Developing a Task Manager application using Vue 3 focused on:
- Component composition
- Props and events
- State management
- Composables
- Clean structure and separation of concerns
What the Task Manager App Does
The Task Manager allows users to:
- Add tasks
- Mark tasks as completed
- Delete tasks
- Toggle all tasks (Check All / Uncheck All)
- Delete all tasks
- Switch between dark and light mode
- Edit tasks inline
PLANNING PHASE
Before writing code, I thought about:
- Where should the task state live?
- How will components communicate?
- Should I use local state or a shared composable?
Breaking Down the Problem
I split the app into smaller parts:
- TaskManager (parent)
- CardViewComponent
- CheckAllBtns
- EmptyState
- useTasks (composable)
This made the app easier to understand and maintain, though I didn't
plan all the UX requirements at first.
KEY DESIGN DECISIONS
-
Composable for State Management
- Problem: Multiple components needed access to task data
- Decision: Created useTasks composable
- Reason: Centralizes task data and most operations
-
Separate Components
- Problem: App growing too large
- Decision: Split into focused components
- Reason: Easier to read, maintain, and debug
-
Slots in EmptyState
- Problem: Need flexible empty state content
- Decision: Use slots instead of props
- Reason: Slots pass content (HTML), props pass data
-
CSS Classes for Theming (Not Dynamic Components)
- Initial mistake: Created both CardView and ListView thinking I needed separate components for light and dark modes
- Problem: Both components had identical code only CSS colors differed
- Realization: Dark/light mode is a styling concern, not a component structure concern
- Decision: Deleted ListView, used CSS class binding instead:
:class="isDark ? 'dark' : 'light'" - Reason: One component with dynamic CSS classes is cleaner than duplicating components for themes
- Lesson: Dynamic components are for structurally different layouts (grid vs list), not for styling variations (light vs dark)
CHALLENGES & SOLUTIONS
Challenge 1: Misunderstanding Dynamic Components and Duplicate State
- What went wrong: Initially thought I needed separate components (CardView and ListView) for light and dark themes.

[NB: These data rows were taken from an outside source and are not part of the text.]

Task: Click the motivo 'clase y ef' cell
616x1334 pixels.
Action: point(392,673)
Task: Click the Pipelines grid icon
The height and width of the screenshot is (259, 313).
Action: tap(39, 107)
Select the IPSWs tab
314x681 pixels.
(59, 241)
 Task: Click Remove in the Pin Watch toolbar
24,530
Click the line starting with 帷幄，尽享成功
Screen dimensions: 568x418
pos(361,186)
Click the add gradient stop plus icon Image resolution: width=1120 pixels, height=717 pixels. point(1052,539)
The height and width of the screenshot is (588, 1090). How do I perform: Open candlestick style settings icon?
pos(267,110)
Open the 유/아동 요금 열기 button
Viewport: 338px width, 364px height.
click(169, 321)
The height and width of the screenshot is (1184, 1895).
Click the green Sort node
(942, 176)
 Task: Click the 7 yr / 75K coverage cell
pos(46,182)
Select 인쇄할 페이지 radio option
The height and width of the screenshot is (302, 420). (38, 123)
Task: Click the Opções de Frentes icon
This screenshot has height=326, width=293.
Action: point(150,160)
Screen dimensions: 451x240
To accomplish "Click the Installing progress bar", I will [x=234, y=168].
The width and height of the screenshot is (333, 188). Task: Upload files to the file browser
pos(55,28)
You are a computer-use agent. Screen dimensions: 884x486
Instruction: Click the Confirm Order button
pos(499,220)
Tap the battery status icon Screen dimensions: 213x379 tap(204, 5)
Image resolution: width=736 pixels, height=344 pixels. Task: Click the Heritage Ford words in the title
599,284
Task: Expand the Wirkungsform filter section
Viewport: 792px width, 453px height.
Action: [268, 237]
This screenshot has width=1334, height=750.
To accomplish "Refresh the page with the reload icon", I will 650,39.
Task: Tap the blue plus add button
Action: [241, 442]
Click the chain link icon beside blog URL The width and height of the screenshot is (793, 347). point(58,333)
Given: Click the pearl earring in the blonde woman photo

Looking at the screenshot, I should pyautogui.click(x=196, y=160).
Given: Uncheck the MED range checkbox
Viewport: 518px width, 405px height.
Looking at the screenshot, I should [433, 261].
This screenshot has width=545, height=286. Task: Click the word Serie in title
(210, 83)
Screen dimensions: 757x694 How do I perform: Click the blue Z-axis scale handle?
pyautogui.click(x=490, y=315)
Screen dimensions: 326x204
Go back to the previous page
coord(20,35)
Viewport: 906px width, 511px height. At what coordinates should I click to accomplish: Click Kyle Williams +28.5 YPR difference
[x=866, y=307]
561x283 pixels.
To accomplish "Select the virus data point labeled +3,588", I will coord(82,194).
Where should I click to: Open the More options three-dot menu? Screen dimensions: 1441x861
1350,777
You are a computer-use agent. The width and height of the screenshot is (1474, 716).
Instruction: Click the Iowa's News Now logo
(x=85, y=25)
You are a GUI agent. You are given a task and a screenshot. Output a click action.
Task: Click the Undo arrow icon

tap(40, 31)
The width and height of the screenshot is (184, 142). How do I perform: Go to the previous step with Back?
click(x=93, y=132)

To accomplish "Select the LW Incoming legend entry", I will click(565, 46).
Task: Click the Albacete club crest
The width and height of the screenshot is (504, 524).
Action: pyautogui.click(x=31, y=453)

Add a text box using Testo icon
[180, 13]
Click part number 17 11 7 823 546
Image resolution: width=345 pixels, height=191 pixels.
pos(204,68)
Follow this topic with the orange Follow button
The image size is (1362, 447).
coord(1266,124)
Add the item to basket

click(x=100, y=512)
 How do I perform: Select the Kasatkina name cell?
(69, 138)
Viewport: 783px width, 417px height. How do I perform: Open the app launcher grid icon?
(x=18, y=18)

While building ListView, I created a local tasks array in both files
- Problems discovered:
- Both components had identical structure only CSS differed (wrong use of dynamic components)
- ListView's local tasks array didn't sync with CardView's composable based tasks (duplicate state)
- Why sync failed: CardView and ListView were using two separate task arrays in different locations, not one shared source
- Fix:
- Realized theming is a CSS concern, not a component concern
- Deleted ListView entirely
- Implemented theming with CSS class binding:
:class="isDark ? 'dark' : 'light'"
- Lessons learned:
- Dynamic components = Different structures/layouts (e.g., grid vs list)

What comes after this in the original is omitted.